What is being asked: Word for word, please restate the lines from the beginning of the data through the line in which "Facebook (41, 1211)" appears.

Dataset excerpts:
%%
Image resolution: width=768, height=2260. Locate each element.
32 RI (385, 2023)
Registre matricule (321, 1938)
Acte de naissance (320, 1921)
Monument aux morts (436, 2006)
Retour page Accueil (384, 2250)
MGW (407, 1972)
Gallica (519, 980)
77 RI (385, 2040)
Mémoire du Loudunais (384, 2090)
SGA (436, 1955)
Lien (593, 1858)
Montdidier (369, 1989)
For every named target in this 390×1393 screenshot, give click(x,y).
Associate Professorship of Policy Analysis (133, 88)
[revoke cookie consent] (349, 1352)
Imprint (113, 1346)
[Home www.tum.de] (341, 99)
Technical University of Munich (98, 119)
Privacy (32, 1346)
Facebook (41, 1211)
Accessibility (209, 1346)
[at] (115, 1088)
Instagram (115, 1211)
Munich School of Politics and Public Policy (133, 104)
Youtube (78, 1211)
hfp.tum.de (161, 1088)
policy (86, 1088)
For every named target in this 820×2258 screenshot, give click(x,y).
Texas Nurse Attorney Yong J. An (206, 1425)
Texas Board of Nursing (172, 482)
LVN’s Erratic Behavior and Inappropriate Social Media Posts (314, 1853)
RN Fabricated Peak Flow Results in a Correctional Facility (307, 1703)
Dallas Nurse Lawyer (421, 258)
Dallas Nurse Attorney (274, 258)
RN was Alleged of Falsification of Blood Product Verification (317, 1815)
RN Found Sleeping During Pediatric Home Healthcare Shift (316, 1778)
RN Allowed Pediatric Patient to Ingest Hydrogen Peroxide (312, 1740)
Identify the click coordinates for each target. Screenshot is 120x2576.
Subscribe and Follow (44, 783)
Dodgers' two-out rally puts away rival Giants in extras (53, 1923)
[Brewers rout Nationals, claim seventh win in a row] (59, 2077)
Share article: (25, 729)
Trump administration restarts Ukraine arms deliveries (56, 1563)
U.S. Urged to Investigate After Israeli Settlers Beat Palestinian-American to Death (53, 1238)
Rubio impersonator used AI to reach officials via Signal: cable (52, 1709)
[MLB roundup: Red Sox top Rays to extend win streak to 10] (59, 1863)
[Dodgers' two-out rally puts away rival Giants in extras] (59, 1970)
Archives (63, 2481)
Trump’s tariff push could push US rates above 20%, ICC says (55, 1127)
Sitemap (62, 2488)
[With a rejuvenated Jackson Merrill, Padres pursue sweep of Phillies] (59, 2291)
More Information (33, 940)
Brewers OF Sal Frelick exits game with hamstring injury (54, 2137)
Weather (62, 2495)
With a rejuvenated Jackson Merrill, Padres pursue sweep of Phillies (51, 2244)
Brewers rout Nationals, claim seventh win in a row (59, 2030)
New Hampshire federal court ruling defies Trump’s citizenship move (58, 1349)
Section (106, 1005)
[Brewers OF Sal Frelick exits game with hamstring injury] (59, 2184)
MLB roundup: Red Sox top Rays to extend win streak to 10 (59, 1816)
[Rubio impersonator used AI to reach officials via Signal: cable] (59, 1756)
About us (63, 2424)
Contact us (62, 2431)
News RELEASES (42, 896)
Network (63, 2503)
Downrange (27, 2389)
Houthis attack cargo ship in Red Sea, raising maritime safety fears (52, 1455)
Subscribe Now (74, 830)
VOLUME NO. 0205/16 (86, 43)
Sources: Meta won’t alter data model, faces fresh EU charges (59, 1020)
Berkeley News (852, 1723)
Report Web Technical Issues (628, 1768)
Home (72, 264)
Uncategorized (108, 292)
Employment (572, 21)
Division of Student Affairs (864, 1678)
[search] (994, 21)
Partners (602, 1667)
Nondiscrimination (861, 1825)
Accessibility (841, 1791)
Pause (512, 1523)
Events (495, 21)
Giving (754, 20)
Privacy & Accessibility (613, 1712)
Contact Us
%%
Result:
Image resolution: width=768, height=2260. Locate each element.
32 RI (385, 2023)
Registre matricule (321, 1938)
Acte de naissance (320, 1921)
Monument aux morts (436, 2006)
Retour page Accueil (384, 2250)
MGW (407, 1972)
Gallica (519, 980)
77 RI (385, 2040)
Mémoire du Loudunais (384, 2090)
SGA (436, 1955)
Lien (593, 1858)
Montdidier (369, 1989)
For every named target in this 390×1393 screenshot, give click(x,y).
Associate Professorship of Policy Analysis (133, 88)
[revoke cookie consent] (349, 1352)
Imprint (113, 1346)
[Home www.tum.de] (341, 99)
Technical University of Munich (98, 119)
Privacy (32, 1346)
Facebook (41, 1211)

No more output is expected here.